Directions
To Make the Chicken
- Wash chicken, drain well, stuff ginger and scallion into the chicken’s cavity. Rub 2 tsp salt all over the chicken.
- In a large stockpot that can fit a whole chicken, add water enough to cover the whole chicken together with pandan leaves and salt. Bring water to a rolling boil.
- Submerge the whole chicken, breast side down. Bring to a full boil and then lower the heat to a gentle simmer, lid on, for 10 mins only.
- After 10 minutes, turn the heat off, and let the chicken remain in the pot of water for 40 minutes, lid remains on.
- After 40 minutes, remove the chicken and place gently into a bowl of water with ice for 10 mins. Retain the chicken stock.

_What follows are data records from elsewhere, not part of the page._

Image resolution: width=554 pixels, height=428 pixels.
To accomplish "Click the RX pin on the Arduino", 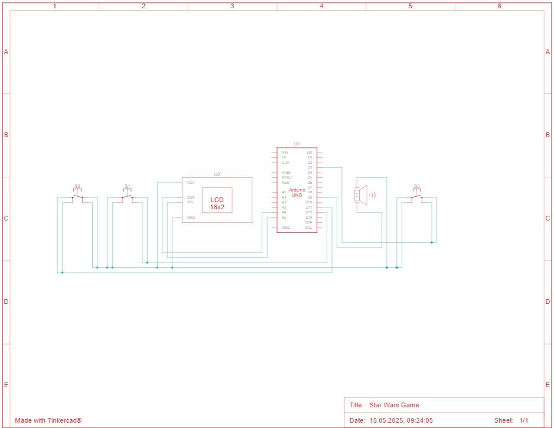I will click(x=309, y=153).
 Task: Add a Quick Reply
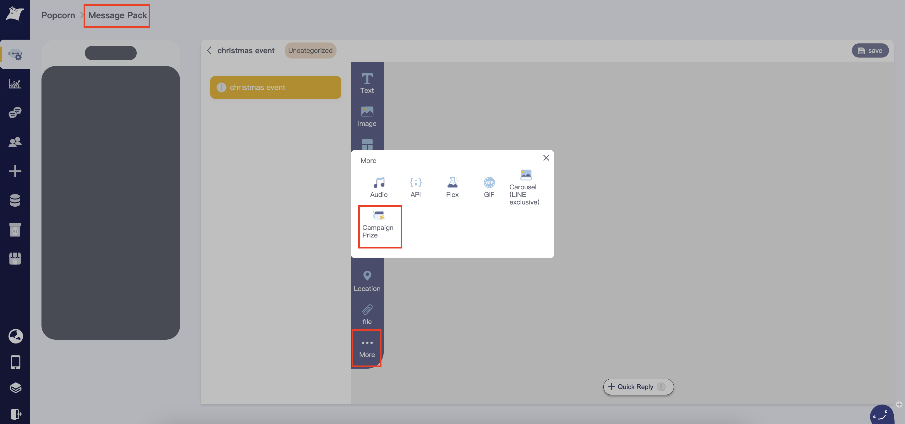[638, 386]
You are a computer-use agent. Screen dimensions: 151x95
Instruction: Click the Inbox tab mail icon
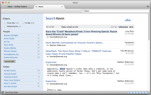(5, 6)
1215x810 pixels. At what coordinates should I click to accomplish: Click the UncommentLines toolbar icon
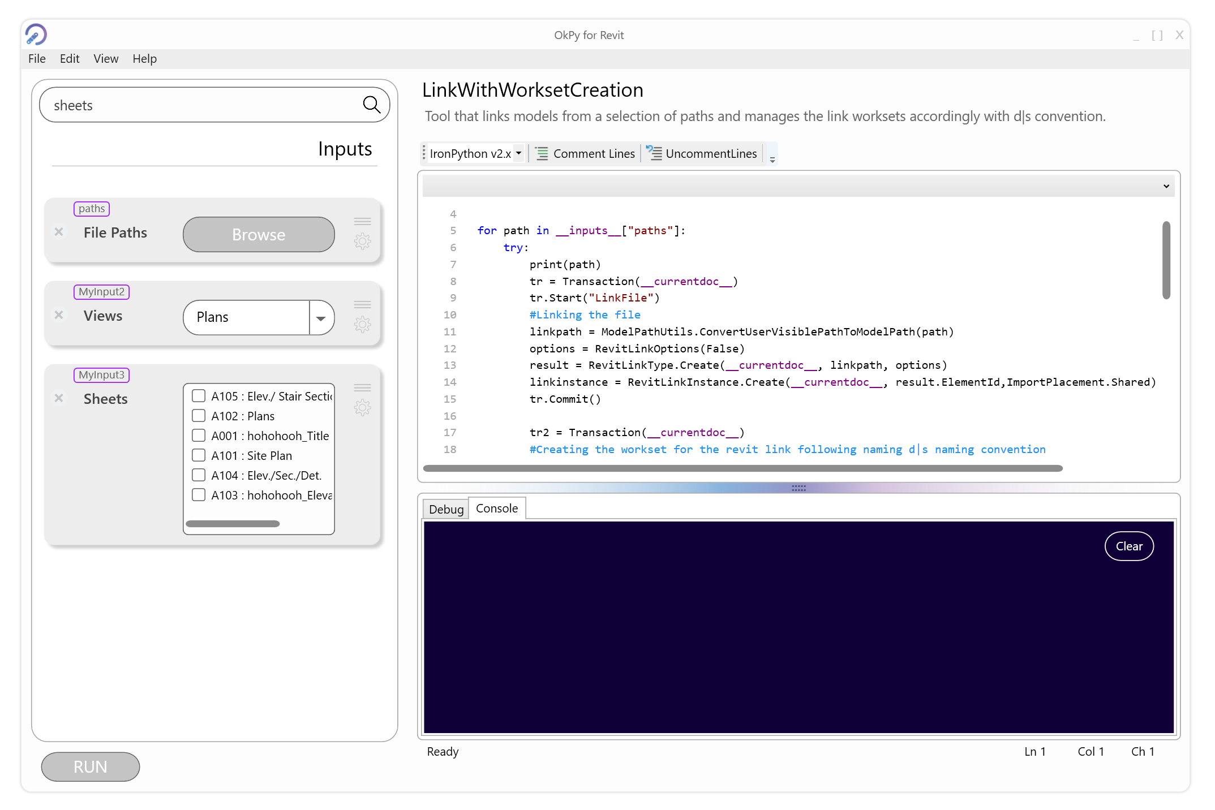[654, 153]
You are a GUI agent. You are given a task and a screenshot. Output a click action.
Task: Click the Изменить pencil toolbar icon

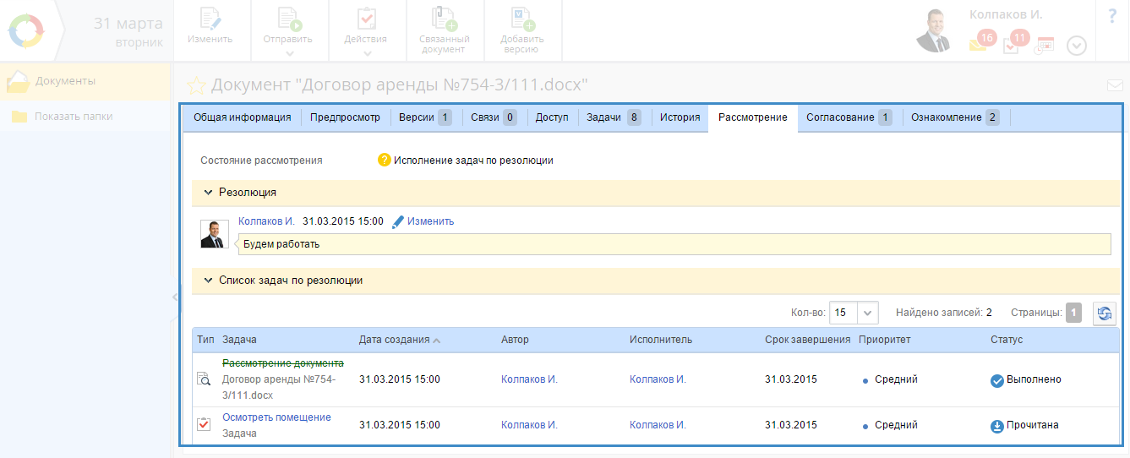[210, 20]
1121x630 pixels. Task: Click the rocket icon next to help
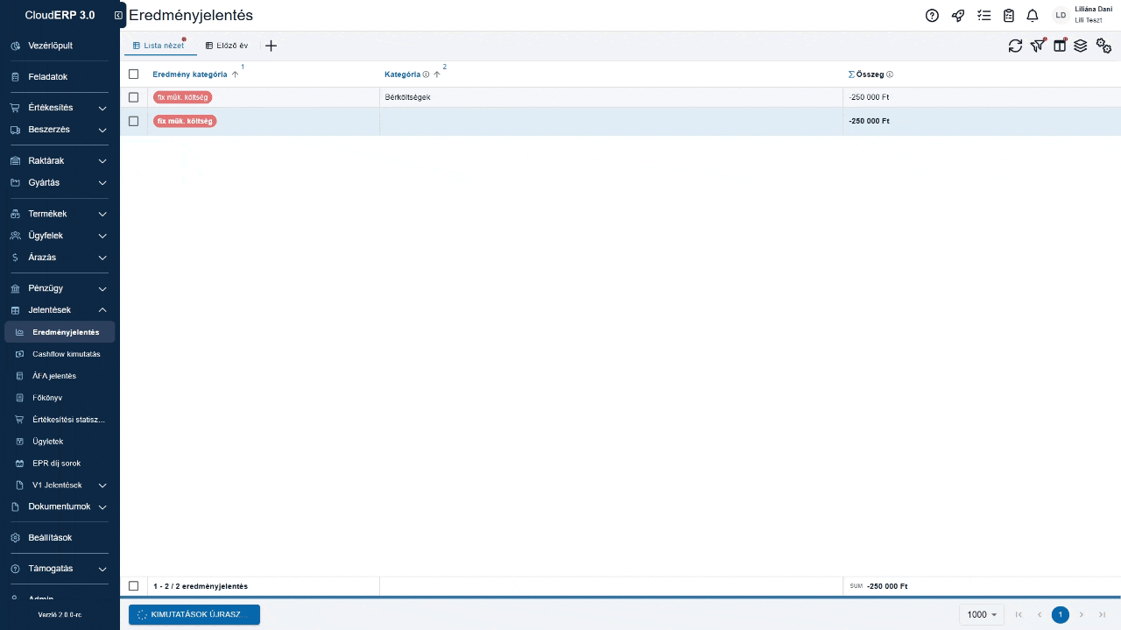click(x=958, y=15)
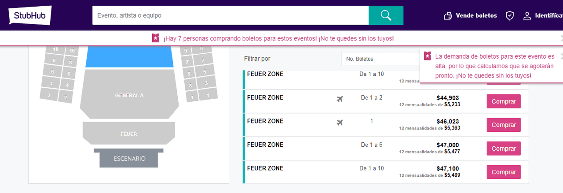Click the event search input field
Image resolution: width=563 pixels, height=193 pixels.
point(230,15)
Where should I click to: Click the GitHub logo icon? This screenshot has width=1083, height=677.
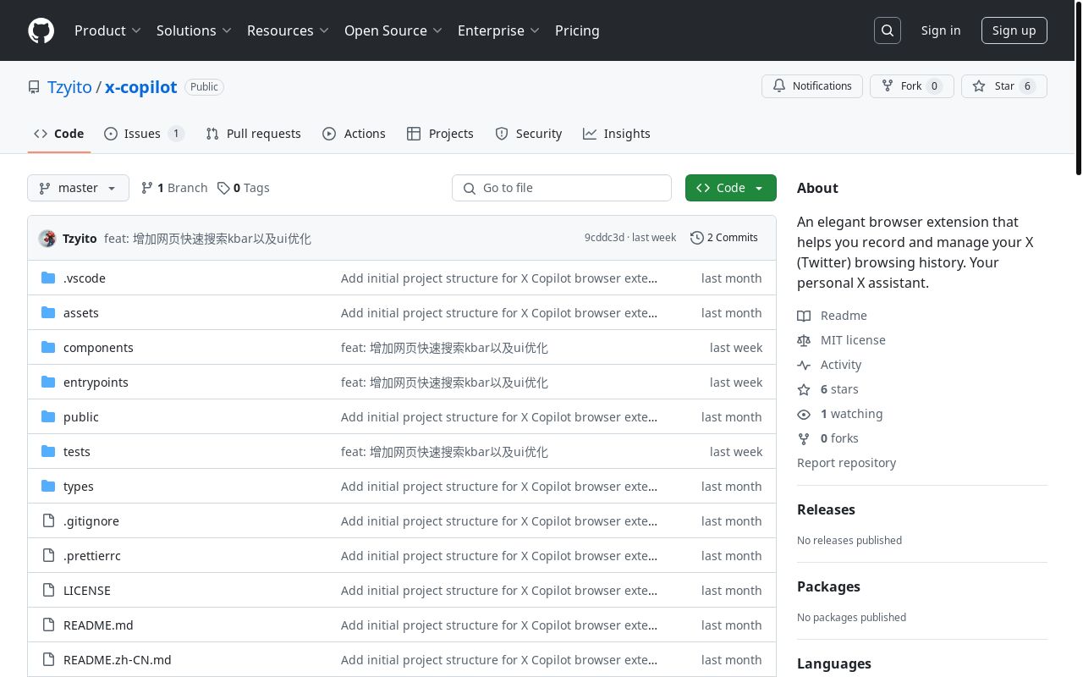41,30
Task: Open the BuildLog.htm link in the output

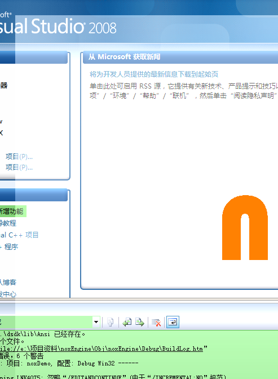Action: (101, 349)
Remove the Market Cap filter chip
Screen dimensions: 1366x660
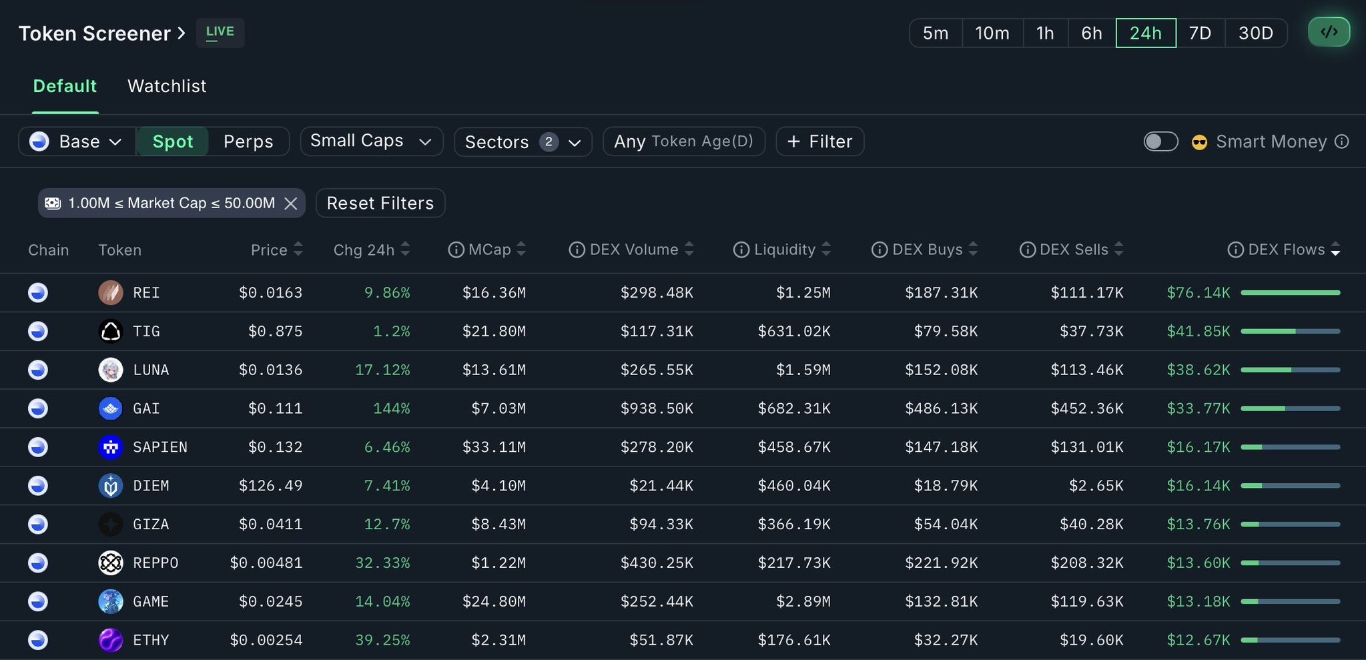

- Drain the chicken, discard ginger and scallion from the cavity and set it aside to cool before chopping it neatly into desired serving size.
To Make the Rice
- Heat oil in wok, fry chopped shallots and garlic until fragrant and golden in colour. Add rice and stir well. Transfer the rice mixture to rice cooker.
- Add in chicken broth stock, pandan leaves and salt into the rice mixture. Mix well and press ”cook”. When the rice is cooked, fluff with a ladle.
To Serve
- Line a serving plate with cucumber slices.
- Arrange chicken pieces on top, pour in the prepared sauce and garnish with coriander leaves.
- Serve with chicken rice, side soup* and chicken rice chilli sauce.
- Your Hainanese chicken rice is ready!
*Tips
- Any left over chicken broth can be served as side soup, garnish with chopped spring onions or coriander.